- _Exercise details_
Read the lines of the data below and retrieve those with "from".

- _Source data_

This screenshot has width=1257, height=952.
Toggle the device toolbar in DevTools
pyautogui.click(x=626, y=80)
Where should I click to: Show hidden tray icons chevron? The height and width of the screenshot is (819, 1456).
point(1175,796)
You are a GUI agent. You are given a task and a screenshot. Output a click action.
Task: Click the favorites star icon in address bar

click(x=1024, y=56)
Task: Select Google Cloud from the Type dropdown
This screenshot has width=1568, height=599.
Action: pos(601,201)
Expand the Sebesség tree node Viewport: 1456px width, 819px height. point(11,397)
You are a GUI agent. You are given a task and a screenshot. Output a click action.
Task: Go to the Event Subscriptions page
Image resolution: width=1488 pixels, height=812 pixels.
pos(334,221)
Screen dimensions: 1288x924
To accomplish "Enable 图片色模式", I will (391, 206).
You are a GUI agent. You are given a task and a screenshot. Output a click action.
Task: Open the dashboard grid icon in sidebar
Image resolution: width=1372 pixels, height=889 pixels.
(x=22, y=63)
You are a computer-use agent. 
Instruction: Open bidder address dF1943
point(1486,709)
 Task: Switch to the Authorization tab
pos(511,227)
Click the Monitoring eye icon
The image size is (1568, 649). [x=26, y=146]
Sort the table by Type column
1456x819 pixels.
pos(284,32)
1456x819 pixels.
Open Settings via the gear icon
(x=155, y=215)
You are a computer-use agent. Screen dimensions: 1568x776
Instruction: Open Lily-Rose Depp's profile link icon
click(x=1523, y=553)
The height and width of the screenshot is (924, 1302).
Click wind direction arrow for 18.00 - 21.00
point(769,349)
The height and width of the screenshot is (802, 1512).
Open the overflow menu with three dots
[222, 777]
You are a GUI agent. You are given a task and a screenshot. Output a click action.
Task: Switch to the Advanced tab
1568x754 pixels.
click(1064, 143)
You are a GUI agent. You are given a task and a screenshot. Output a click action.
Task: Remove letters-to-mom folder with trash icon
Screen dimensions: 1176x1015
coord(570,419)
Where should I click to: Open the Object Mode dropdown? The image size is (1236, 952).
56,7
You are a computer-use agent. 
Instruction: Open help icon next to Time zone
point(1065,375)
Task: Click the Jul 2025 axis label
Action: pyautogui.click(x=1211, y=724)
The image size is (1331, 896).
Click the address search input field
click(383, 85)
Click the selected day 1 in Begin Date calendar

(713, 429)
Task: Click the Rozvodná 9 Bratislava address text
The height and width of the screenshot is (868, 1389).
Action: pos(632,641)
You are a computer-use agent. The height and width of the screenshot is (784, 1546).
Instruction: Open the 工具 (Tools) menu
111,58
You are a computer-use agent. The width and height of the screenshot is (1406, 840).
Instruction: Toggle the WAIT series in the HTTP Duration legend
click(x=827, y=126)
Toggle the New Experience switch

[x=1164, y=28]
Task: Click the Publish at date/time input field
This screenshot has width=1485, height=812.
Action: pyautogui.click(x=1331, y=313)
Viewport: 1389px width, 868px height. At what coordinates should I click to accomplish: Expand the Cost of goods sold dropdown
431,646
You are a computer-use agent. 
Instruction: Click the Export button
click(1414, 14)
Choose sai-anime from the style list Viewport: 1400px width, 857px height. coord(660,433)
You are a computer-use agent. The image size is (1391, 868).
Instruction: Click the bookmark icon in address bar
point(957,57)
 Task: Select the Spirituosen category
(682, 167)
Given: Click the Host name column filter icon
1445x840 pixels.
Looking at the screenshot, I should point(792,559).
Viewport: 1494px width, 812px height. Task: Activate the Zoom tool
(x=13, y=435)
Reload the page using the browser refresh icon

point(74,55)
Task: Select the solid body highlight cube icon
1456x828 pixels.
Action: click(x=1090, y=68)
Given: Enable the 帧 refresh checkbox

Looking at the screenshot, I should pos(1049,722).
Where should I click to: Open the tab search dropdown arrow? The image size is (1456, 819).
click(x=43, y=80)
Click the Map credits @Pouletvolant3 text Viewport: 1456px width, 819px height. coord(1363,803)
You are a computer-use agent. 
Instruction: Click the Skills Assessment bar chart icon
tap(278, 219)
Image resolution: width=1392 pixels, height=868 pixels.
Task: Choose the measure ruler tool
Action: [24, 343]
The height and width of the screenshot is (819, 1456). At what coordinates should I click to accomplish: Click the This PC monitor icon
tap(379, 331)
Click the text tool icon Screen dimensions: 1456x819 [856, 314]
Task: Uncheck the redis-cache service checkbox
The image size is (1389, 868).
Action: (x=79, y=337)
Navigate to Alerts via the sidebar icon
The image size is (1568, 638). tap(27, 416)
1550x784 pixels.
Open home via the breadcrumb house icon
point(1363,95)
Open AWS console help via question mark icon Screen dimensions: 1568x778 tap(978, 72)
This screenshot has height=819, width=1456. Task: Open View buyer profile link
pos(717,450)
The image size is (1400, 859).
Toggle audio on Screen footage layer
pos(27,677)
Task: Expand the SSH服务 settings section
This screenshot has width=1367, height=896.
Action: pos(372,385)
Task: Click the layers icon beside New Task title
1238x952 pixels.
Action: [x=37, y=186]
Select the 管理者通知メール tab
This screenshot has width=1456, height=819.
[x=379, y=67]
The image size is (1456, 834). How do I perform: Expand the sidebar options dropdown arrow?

- _Expected output_
Task: Select Google Cloud from the Type dropdown
Choose sai-anime from the style list Viewport: 1400px width, 857px height. coord(660,433)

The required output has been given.